The interests of youth and future generations need greater representation in the political system of our ageing societies, argues Australian post-graduate student Luke Kemp, and I agree with him. As part of the ageing problem engulfing many nations, I concede that self-interest does not simply evaporate with age, as the great pension debate has shown.

It is plausible, too, to argue that citizens who are about to shuffle off their mortal coil are less concerned about fracking, or whether the sewerage or public transport system are about to collapse, or what the government should do about youth unemployment. But as Kemp says, these are very live issues for the younger generations who inherit much of the bill for supporting the aged population, as well as a damaged environment and crumbling infrastructure. In fact they are important issues even for people, young or old, who are not much concerned about them. So let's have more focus on the interests of youth.

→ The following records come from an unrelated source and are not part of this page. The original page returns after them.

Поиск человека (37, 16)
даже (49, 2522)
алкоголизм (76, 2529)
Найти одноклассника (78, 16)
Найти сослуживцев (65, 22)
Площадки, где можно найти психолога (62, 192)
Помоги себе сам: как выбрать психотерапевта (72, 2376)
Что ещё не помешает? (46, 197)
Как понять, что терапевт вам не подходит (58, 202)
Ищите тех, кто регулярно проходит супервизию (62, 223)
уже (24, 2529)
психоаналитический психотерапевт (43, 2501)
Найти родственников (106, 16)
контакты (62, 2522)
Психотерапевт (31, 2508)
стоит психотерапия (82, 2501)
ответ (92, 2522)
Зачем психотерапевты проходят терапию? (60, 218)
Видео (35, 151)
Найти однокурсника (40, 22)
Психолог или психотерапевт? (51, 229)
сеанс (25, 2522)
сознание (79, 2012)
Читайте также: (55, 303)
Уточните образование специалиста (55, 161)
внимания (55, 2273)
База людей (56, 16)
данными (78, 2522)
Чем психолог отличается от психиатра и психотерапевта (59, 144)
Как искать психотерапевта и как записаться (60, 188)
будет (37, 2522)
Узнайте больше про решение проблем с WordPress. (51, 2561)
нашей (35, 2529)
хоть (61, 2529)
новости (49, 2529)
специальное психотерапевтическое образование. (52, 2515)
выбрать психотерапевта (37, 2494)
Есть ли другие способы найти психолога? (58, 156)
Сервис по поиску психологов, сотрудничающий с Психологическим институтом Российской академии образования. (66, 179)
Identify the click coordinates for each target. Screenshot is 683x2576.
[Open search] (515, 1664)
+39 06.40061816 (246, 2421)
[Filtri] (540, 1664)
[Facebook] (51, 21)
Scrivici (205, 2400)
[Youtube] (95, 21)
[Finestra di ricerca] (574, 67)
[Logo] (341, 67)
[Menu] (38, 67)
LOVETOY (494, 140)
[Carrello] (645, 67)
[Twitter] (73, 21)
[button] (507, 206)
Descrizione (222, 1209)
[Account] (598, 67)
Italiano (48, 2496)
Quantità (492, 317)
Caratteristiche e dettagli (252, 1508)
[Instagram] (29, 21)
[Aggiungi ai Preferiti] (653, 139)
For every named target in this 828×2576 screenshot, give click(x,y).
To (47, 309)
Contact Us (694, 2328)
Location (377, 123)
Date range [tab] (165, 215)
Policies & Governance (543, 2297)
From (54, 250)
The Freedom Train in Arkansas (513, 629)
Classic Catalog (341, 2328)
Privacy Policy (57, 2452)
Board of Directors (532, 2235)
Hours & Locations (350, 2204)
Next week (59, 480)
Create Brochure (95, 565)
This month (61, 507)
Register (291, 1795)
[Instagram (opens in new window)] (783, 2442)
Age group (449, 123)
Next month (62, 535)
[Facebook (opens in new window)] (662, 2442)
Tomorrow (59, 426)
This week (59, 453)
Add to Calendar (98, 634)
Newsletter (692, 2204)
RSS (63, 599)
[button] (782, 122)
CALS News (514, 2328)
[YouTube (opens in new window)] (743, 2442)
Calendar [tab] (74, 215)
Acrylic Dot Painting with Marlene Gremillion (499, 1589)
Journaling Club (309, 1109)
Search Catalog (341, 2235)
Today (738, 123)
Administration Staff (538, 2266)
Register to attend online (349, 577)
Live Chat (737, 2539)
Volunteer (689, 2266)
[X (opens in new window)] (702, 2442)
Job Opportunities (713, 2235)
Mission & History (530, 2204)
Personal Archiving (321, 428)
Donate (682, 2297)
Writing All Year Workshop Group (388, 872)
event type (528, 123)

But there is a difference between youth interests and youth issues. What is in the interests of younger generations may not always tally with the causes that consume them. Some of these give even a fair-minded Baby Boomer pause in front of proposals to give Millennials a greater voice in shaping public policy.

On the eve of the passing of New Zealand's same-sex marriage bill two weeks ago national television showed a group of young people from all the political parties outside parliament demonstrating their support for this revolutionary piece of legislation. Polls here, as elsewhere, have shown that far more young people support "marriage equality" than do over 65s.

I don't blame them for that; they have heard nothing else from school, the media and pop culture than propaganda about gender diversity and the perfect naturalness and loveliness of any kind of sexual attraction and consensual sexual activity.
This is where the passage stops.